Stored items
::::::::::

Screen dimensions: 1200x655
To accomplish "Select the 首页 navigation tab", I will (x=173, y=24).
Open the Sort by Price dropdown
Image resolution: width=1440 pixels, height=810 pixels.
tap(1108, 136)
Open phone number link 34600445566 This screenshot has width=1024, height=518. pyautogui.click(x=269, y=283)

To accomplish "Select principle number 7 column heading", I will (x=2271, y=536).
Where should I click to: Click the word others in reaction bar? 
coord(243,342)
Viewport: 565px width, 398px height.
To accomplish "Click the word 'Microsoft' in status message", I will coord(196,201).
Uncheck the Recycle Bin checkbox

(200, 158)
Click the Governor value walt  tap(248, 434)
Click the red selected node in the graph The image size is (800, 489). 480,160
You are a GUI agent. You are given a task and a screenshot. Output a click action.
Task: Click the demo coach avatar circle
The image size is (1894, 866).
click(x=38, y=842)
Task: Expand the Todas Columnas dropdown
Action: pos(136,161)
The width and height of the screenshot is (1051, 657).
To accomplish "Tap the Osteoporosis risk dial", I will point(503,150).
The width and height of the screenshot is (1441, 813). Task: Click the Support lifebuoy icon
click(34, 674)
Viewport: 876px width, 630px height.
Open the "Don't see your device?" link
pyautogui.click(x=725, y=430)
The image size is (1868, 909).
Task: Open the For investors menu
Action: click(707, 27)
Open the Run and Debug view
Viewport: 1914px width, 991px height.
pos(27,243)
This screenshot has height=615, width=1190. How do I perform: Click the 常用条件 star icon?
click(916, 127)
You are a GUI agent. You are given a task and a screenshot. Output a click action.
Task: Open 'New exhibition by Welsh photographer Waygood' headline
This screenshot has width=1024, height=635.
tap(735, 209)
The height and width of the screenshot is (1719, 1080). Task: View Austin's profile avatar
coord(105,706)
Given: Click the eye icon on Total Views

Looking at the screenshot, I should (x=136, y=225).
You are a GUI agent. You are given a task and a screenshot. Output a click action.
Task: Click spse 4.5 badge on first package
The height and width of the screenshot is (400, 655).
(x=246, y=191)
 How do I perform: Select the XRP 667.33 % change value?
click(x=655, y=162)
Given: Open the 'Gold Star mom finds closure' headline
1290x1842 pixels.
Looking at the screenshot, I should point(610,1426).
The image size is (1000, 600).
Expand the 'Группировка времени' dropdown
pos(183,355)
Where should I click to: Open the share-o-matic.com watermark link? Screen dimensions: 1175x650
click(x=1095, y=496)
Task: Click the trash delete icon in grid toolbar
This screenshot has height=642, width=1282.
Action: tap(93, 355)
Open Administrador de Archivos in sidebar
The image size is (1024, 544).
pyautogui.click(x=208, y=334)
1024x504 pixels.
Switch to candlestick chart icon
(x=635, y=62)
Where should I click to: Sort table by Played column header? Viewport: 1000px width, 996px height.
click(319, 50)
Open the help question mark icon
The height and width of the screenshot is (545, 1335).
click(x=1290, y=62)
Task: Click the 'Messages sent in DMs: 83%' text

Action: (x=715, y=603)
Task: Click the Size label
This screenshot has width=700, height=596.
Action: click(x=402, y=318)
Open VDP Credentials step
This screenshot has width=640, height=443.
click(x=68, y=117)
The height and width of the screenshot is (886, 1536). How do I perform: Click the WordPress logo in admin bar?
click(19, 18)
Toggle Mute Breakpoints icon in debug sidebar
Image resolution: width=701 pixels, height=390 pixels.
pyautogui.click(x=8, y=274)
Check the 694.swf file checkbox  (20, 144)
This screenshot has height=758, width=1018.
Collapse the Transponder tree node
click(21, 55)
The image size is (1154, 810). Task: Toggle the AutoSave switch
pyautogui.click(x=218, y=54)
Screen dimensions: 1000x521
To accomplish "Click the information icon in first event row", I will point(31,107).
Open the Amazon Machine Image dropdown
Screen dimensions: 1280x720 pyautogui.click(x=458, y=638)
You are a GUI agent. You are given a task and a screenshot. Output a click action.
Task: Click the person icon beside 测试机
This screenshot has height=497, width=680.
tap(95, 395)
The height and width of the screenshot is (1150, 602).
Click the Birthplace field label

::::::::::

Your objective
The lines needed are those in the data above that hold the string "label"; copy each of them.

Result below
Task: Click the Size label
Click the Birthplace field label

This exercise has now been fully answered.